- About this exercise
Repeat every entry word for word, skipping the pictures.

- Data shown

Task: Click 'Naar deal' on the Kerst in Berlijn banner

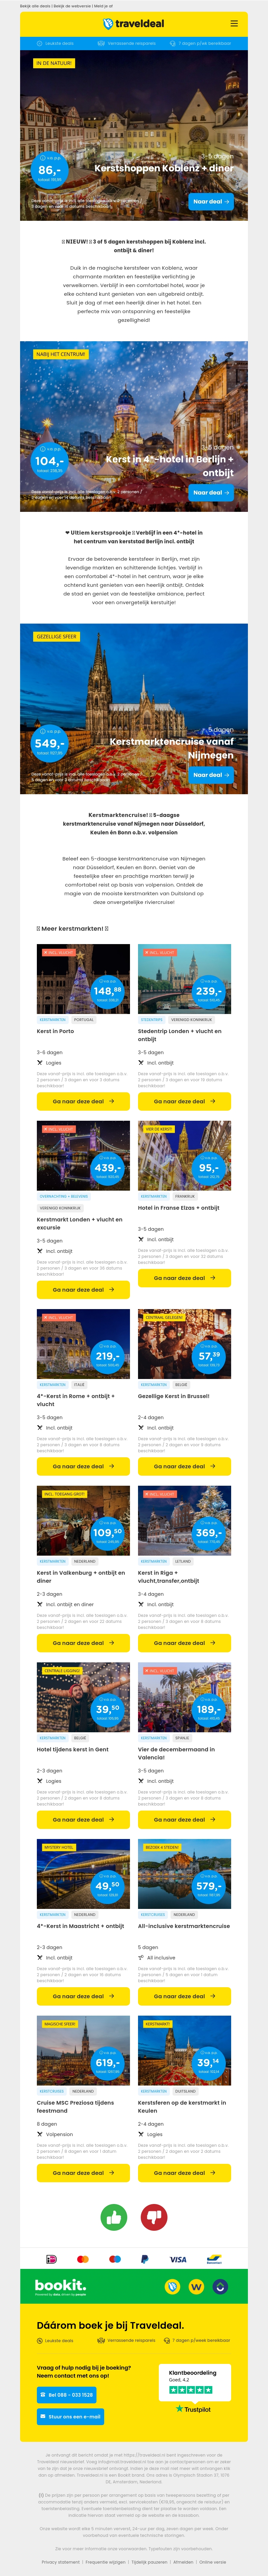Action: 210,492
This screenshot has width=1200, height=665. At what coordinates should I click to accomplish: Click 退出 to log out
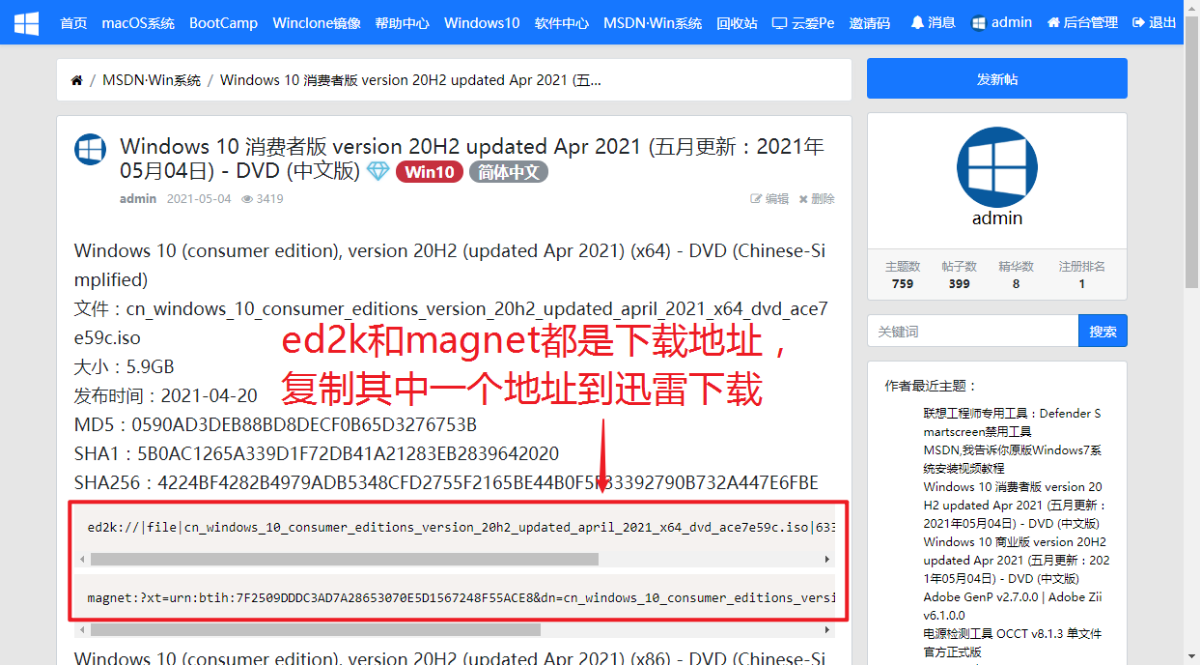[x=1154, y=22]
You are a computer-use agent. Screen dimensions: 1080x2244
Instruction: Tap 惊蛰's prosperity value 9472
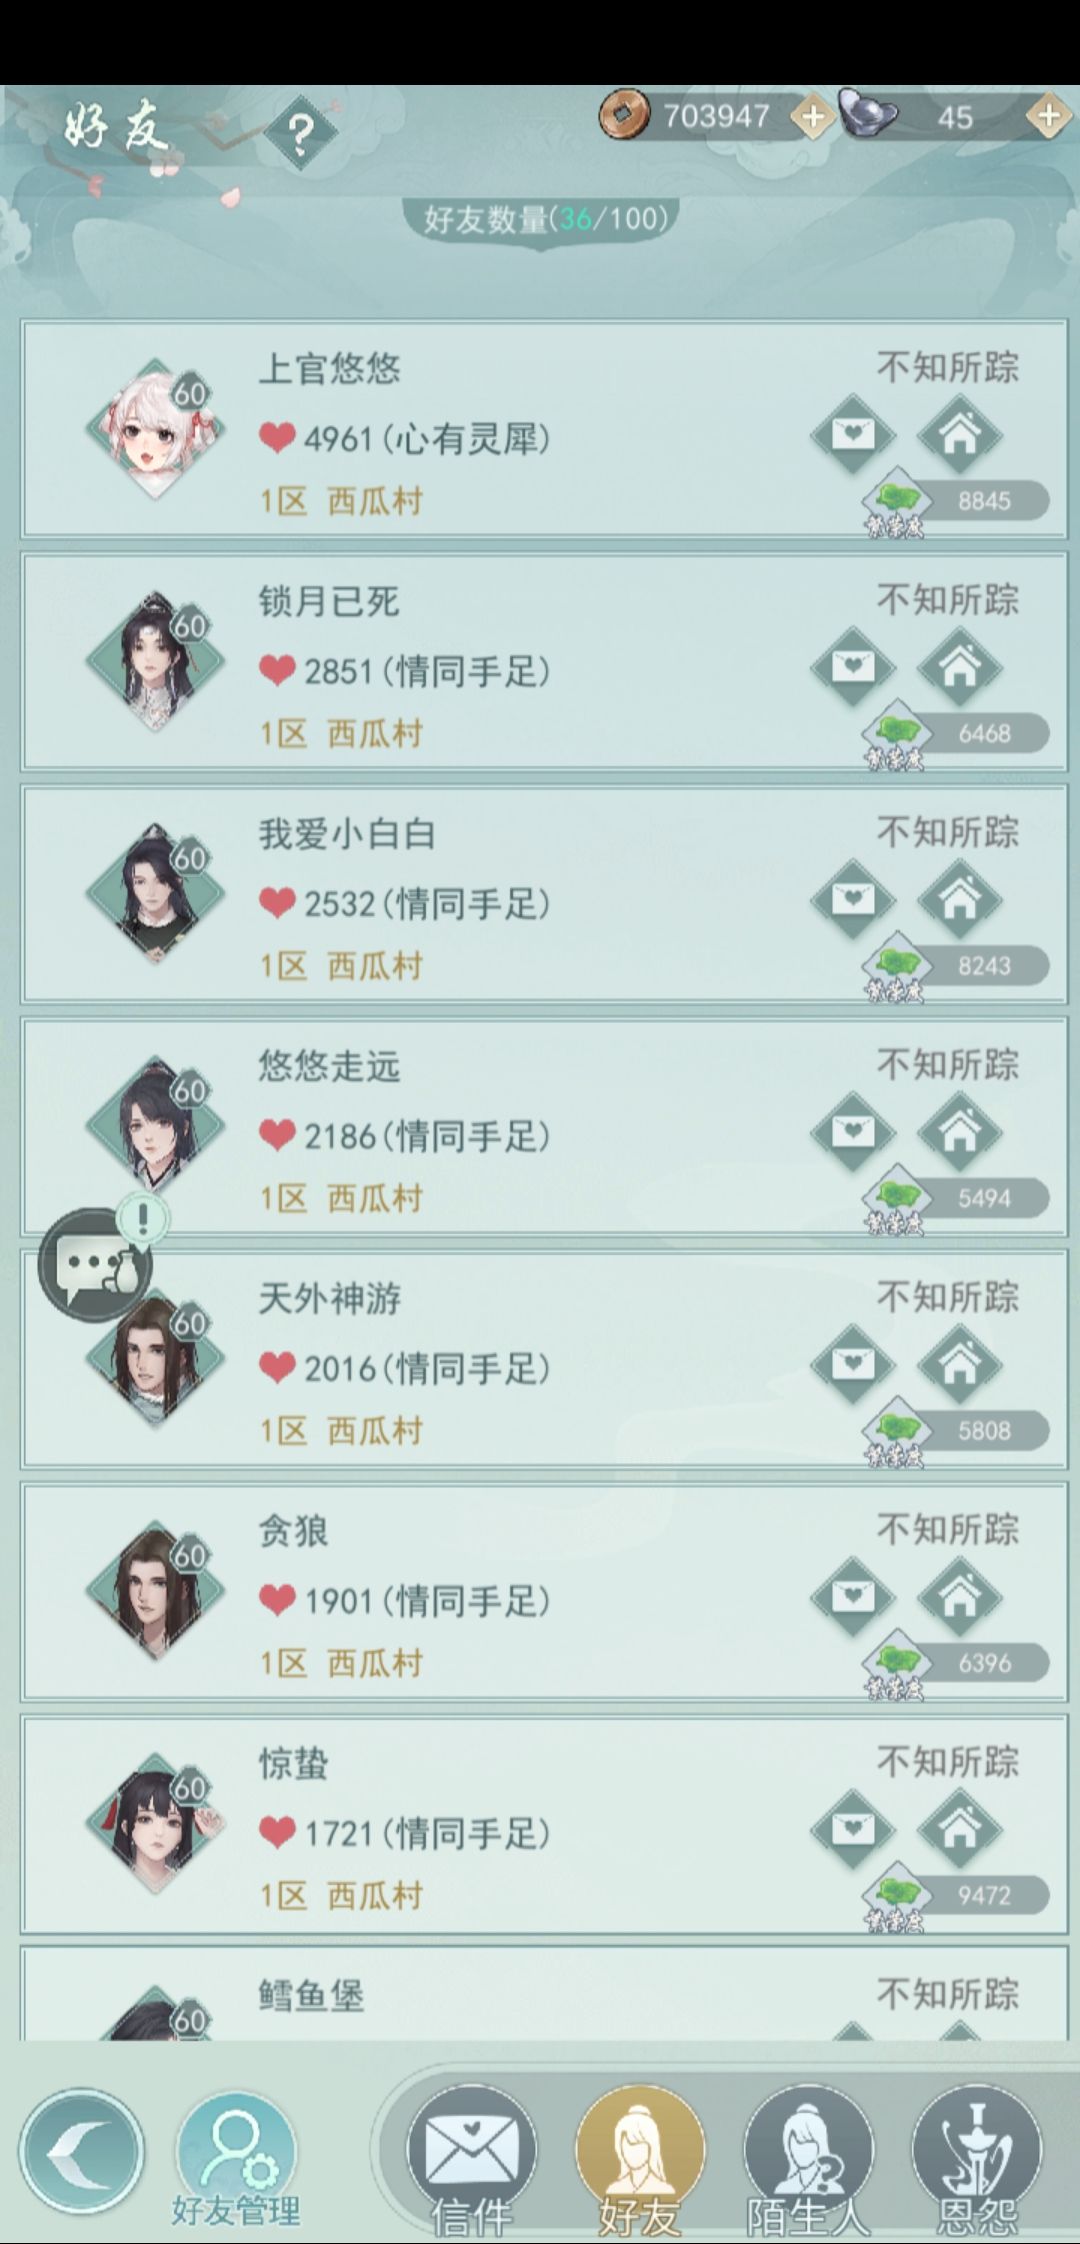point(984,1895)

- Result of this exercise
Task: Click 'Naar deal' on the Kerst in Berlijn banner

Action: 210,492
This screenshot has width=1200, height=665. At what coordinates should I click to accomplish: Click 退出 to log out
[x=1154, y=22]
You are a computer-use agent. Screen dimensions: 1080x2244
Instruction: Tap 惊蛰's prosperity value 9472
point(984,1895)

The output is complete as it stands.